▶ [EXERCISE PASSAGE]:
^^^^
Sometimes, after a thing has happened, I can look back at it and realize that it worked perfectly. I feel that way about my marriage; all the little moving pieces fit together right at a time when any one of them could have thrown the whole thing off. A birth, two nights ago now, was like this.
Worried about slow fetal development, the doctors scheduled an induction two weeks before her due date. As if to prove that her body knew exactly what it was doing, and that the baby was right where he needed to be, she went into labor two days before it was scheduled. She could barely feel her contractions, though they expected labor to pick up and move quickly at any moment. I arrived at the hospital to find her and her husband chatting calmly. "Oh, you didn't need to hurry!" they laughed. About a half hour later, the contractions had strengthened and moved into her lower back; she was unable to talk through them. The mood changed, became quieter. Her husband put on The Burda, a beautiful poem in Arabic that gave a rhythm to her swaying. The midwife had a lavender and clary sage massage oil that I used to rub her back, applying counter-pressure during contractions. Very quickly, she started to feel the urge to push.
Time moves differently in a delivery room. I look at the clock and then am startled looking again, an hour having passed. I don't know how long it took, certainly no more than two hours from when I arrived to the moment the baby did. It happened quickly, but there were places where time stopped.
The baby was small and feisty, all squall, an Apgar score of 9. I cried a little, hearing his first yop. He immediately calmed against his mother's breast and quietly observed, little eyes blinking and searching. The midwife told us that a mother's body regulates the baby's temperature; a woman's body will spontaneously heat up if it senses the baby's temperature is too low. Things like this floor me, grip my heart, fill me with awe. He seemed content there, as if this was just a change of scenery, nothing to be afraid of.
I am reminded of how much I love this work.
A very good and old friend of mine, my oldest friend even, told me that she is 12 weeks pregnant. Another friend emailed me the images from her first ultrasound, titled "waving!" I am filled with so much joy at all this life in orbit around me. I'm counting time in trimesters, in birthdays, first steps, first words. I can count on two hands the number of pregnant friends, on one hand the number who have just given birth. I know they're pregnant the moment before they tell me; the tone of voice they use, the pause before they begin. For the first-time mothers, which make up most of my friends, I am aware of the threshold they are crossing. Pregnancy is that liminal state of knowing/not knowing/unknowing, of remaking. Anthropologist Victor Turner called the threshold, the limen, "a realm of pure possibility where novel configurations of ideas and relations arise." It can be unbalancing, frightening, unreal, or too-real, but it can come back into balance, it can bring a new center, can be an umbilicus to other worlds. I have been rolling the word alterity around on my tongue; during the birth, the external fetal heart rate monitor kept slipping, such that the screen would regularly display his heartbeat, then hers, then his. Another pregnant friend remarked to me that she has only ever known herself one way, has only ever related to her body as hers, has only ever been her-self. Women cross boundaries so beautifully.
^^^^
▶ [EXTRACTED RECORDS]:
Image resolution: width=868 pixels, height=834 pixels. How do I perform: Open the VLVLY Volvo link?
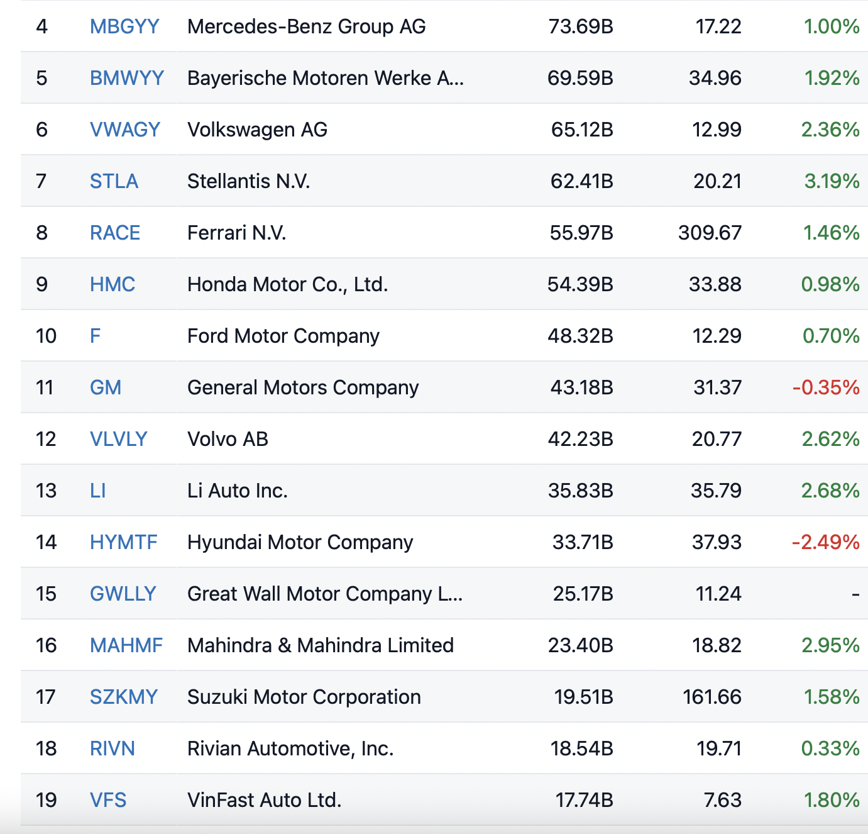(x=119, y=439)
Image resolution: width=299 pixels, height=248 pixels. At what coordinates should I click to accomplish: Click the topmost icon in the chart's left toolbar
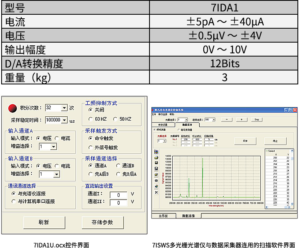(x=156, y=152)
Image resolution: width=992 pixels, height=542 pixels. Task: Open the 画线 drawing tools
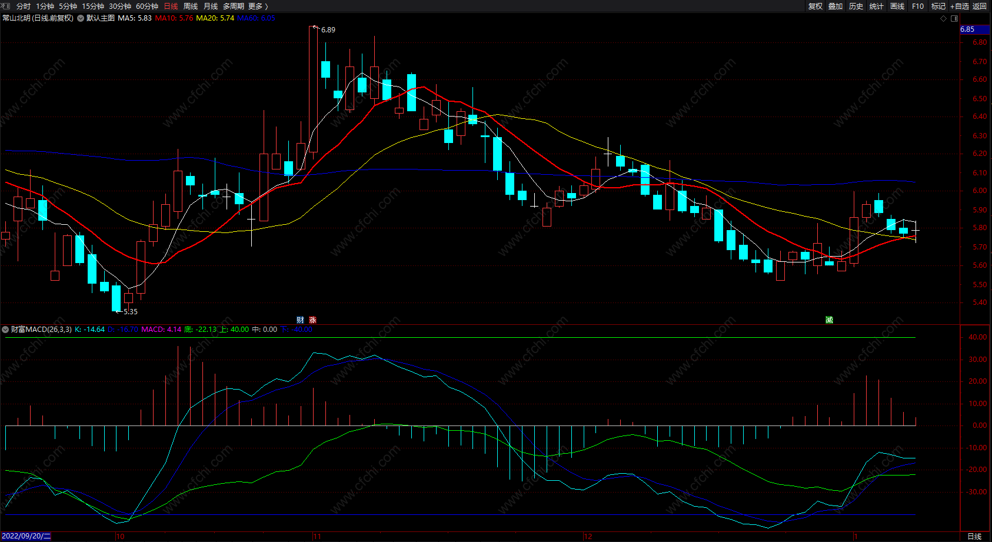coord(897,6)
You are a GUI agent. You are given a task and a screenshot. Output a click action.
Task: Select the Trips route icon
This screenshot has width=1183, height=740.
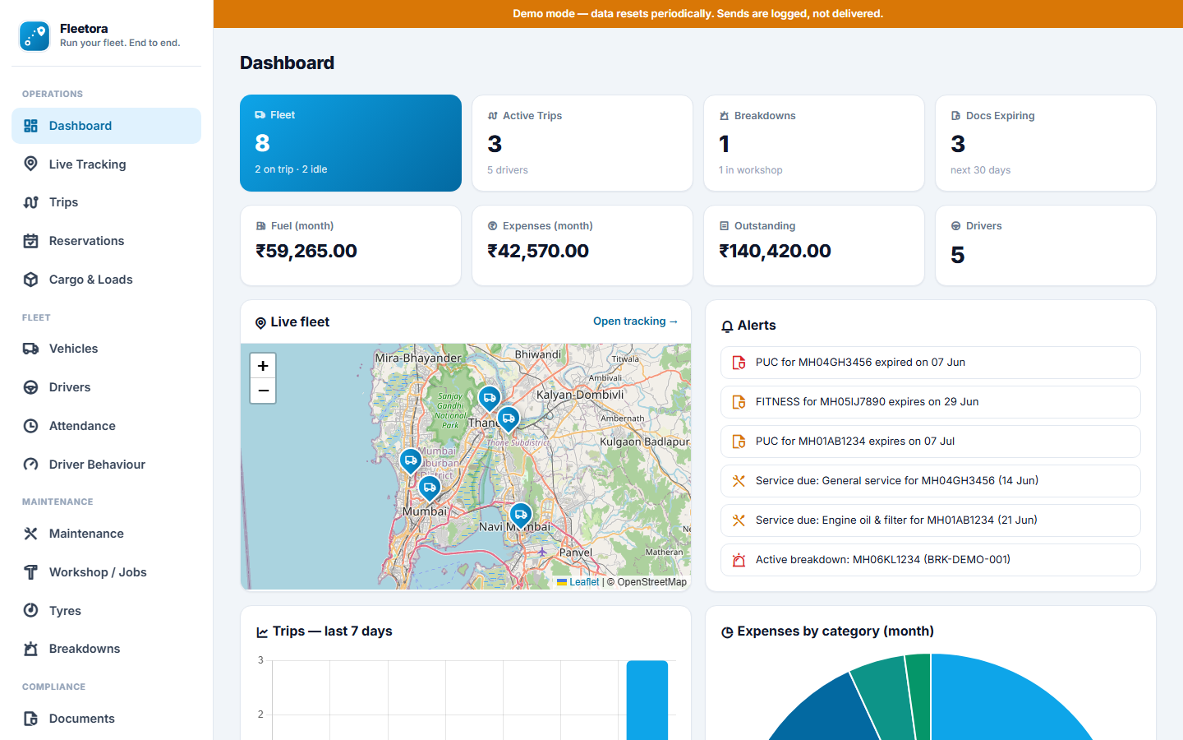pos(30,202)
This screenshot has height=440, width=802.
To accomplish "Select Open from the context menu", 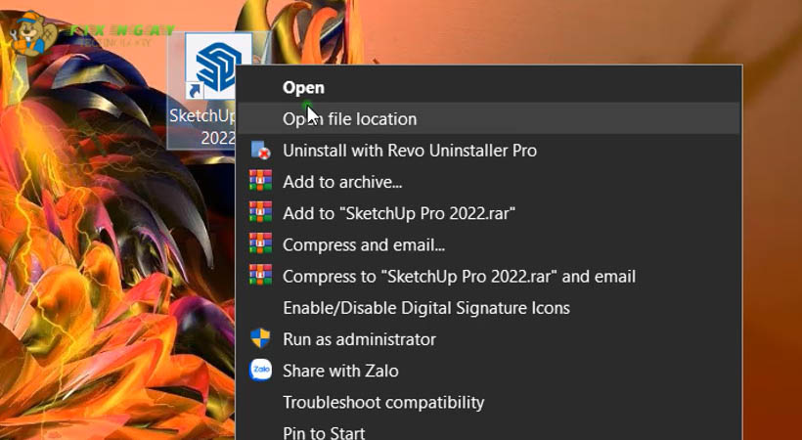I will coord(303,87).
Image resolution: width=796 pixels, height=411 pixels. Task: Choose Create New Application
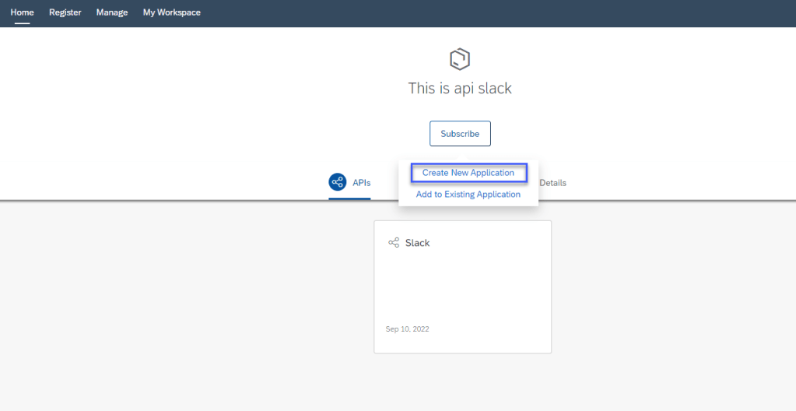coord(468,173)
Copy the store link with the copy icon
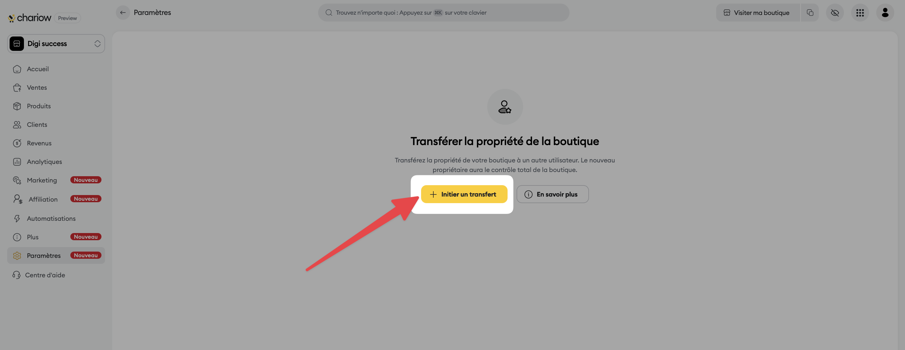The image size is (905, 350). 810,13
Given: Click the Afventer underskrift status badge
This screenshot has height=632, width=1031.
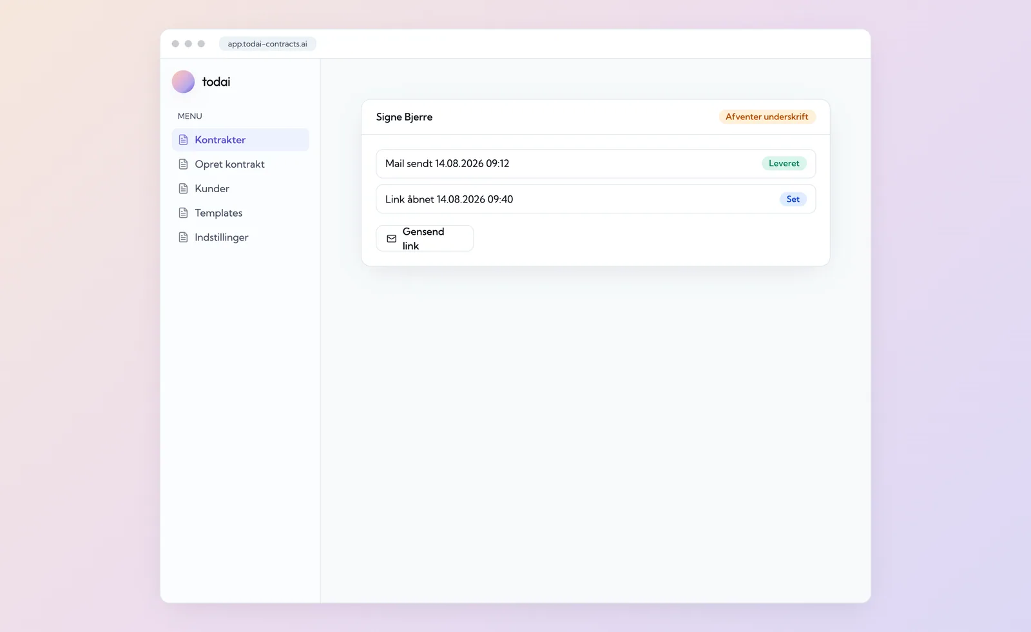Looking at the screenshot, I should click(x=767, y=117).
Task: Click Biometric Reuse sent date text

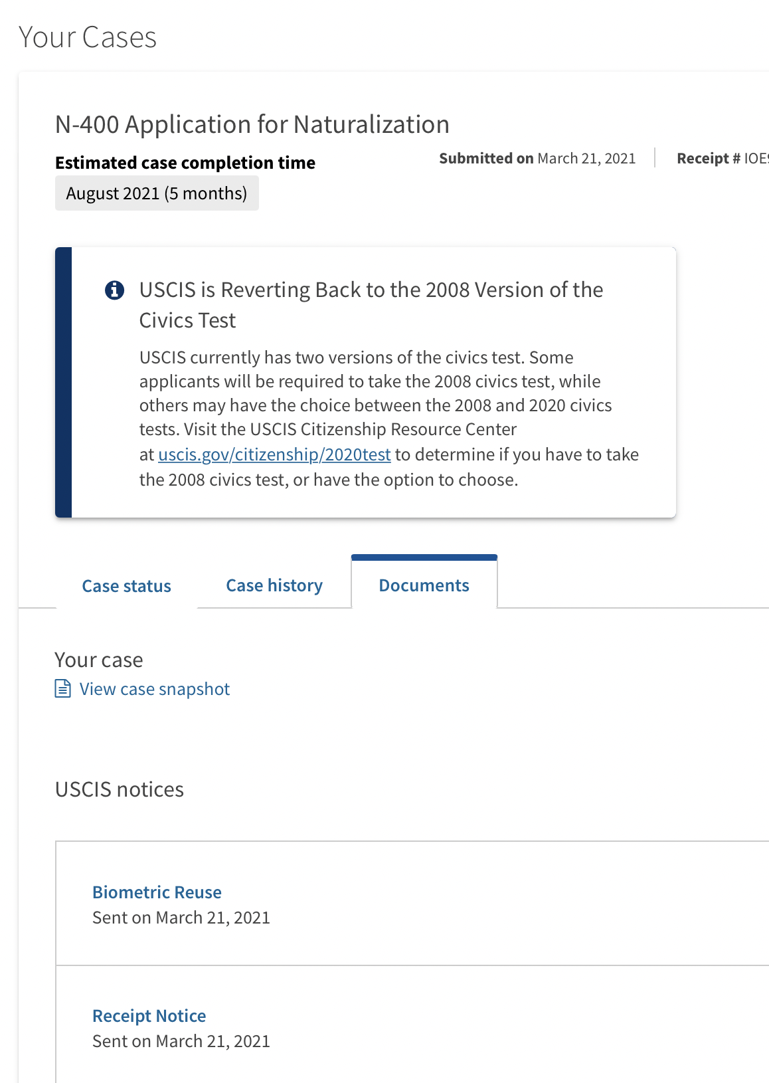Action: (181, 918)
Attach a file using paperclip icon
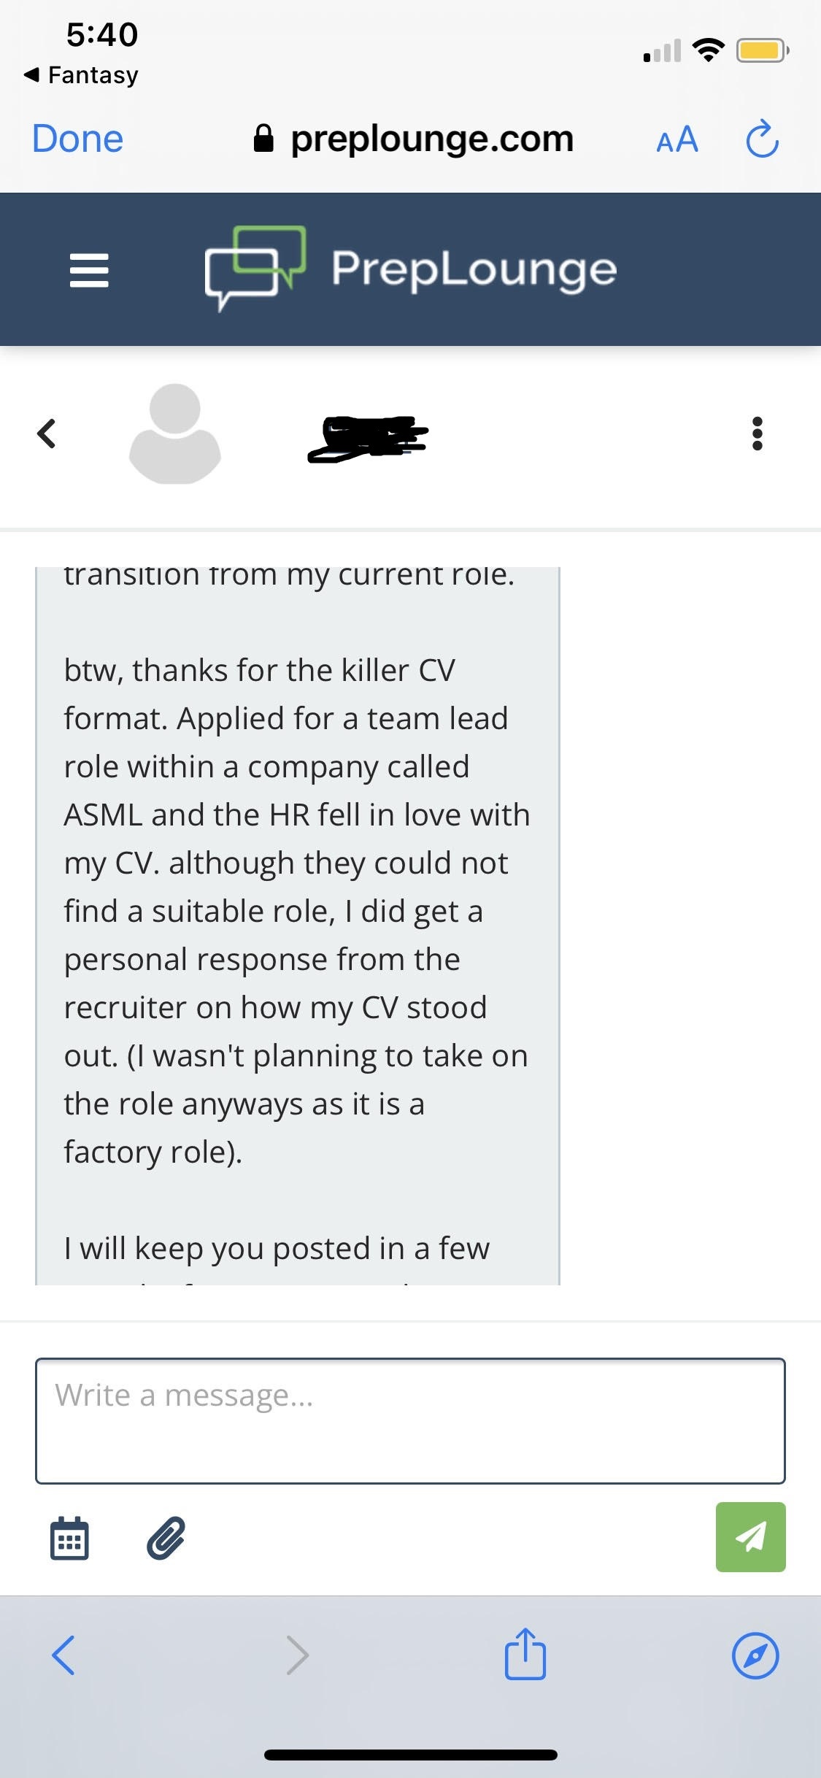821x1778 pixels. pos(166,1537)
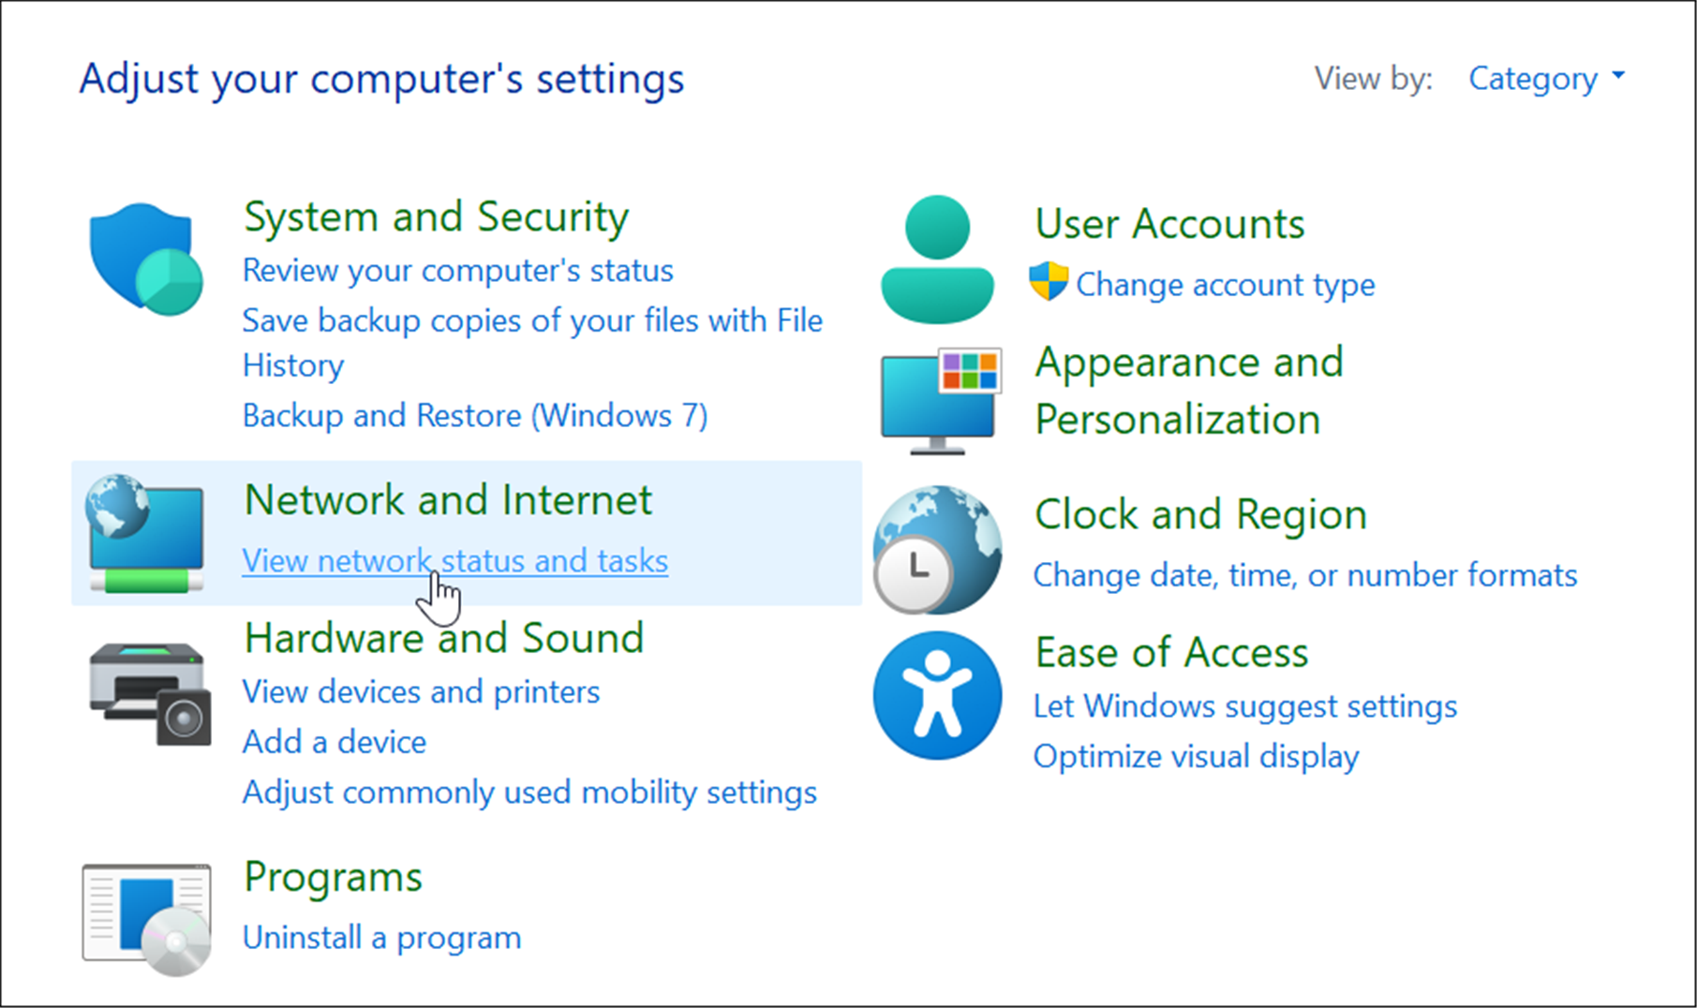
^^^^
▶ [PARTS OF THE EXERCISE]:
1 – Decide whether each statement agrees with the birth passage, answering yes or no and quoting the words that settle it. (a) The induction was set for two weeks before the due date. (b) The husband played a poem in English during labor. (c) The baby's Apgar score was 9.
2 – According to the birth passage, what two scents were in the midwife's massage oil?
The data above come from a separate source and have no connection to the birth passage.

▶ [RESULTS]:
1 –
(a) Yes: "the doctors scheduled an induction two weeks before her due date"
(b) No: "a beautiful poem in Arabic"
(c) Yes: "an Apgar score of 9"

2 – Lavender and clary sage.